BEGIN Supplied material

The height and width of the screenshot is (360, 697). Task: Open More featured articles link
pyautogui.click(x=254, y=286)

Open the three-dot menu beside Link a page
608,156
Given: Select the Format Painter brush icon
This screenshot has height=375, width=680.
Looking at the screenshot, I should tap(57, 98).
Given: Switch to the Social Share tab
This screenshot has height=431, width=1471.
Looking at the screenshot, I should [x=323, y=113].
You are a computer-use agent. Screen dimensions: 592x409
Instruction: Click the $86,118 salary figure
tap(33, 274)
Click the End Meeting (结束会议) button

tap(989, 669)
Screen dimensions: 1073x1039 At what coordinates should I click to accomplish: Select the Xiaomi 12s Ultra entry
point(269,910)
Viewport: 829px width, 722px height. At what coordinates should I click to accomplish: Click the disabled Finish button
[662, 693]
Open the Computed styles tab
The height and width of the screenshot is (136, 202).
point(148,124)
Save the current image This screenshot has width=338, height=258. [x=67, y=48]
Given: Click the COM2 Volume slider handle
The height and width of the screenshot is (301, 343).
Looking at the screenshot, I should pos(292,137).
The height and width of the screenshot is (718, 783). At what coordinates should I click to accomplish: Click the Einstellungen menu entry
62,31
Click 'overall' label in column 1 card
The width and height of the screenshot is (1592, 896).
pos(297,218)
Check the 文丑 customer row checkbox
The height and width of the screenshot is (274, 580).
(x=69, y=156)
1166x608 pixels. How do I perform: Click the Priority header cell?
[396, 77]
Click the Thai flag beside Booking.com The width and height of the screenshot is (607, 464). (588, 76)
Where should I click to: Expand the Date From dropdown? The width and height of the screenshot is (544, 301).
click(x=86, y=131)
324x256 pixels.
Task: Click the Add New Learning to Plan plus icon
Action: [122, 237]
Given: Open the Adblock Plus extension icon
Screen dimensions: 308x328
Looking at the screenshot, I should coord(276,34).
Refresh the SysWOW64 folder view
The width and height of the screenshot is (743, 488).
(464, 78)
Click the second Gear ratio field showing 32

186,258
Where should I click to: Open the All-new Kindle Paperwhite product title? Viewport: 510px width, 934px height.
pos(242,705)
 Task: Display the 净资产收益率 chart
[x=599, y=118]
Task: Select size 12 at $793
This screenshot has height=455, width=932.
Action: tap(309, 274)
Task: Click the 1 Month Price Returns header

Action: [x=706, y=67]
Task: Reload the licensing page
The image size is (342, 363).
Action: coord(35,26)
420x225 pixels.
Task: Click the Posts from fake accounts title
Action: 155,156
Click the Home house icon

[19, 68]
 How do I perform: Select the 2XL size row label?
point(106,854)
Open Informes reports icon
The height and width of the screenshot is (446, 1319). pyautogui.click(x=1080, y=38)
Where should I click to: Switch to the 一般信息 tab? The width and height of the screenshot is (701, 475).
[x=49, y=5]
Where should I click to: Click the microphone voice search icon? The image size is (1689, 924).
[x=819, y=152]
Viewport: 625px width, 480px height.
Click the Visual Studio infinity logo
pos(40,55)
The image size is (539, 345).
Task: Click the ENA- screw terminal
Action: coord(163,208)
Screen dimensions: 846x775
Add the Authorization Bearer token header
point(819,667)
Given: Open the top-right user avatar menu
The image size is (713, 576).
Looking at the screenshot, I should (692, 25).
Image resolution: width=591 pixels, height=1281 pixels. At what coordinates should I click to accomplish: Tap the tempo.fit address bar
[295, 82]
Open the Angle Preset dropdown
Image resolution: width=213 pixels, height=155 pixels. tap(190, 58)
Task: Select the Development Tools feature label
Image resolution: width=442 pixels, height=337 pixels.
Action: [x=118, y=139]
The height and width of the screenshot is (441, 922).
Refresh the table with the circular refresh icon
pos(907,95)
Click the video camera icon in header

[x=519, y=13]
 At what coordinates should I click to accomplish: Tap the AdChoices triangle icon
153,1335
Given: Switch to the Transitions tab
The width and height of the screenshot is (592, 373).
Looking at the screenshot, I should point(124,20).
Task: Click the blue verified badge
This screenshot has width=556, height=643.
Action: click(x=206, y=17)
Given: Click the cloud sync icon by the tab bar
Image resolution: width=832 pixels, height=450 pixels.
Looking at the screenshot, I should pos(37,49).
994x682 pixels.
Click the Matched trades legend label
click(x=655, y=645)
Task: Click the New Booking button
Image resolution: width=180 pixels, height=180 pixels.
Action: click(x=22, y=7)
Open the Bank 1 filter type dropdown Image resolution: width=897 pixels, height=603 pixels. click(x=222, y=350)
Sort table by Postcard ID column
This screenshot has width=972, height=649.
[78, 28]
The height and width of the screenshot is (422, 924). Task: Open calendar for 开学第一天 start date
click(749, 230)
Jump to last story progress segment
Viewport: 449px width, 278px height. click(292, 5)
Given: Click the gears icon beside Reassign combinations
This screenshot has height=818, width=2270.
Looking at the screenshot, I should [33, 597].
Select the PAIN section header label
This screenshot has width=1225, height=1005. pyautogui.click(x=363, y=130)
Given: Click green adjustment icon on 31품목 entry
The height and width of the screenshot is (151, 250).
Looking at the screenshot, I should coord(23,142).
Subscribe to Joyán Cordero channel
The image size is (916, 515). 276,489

END Supplied material

*Your task*
Look above for the line holding "Screen dimensions: 1073x1039" and the line holding "Open the Computed styles tab", then output exactly those two lines and every line between them, nothing more.

*Response below*
Screen dimensions: 1073x1039 At what coordinates should I click to accomplish: Select the Xiaomi 12s Ultra entry
point(269,910)
Viewport: 829px width, 722px height. At what coordinates should I click to accomplish: Click the disabled Finish button
[662, 693]
Open the Computed styles tab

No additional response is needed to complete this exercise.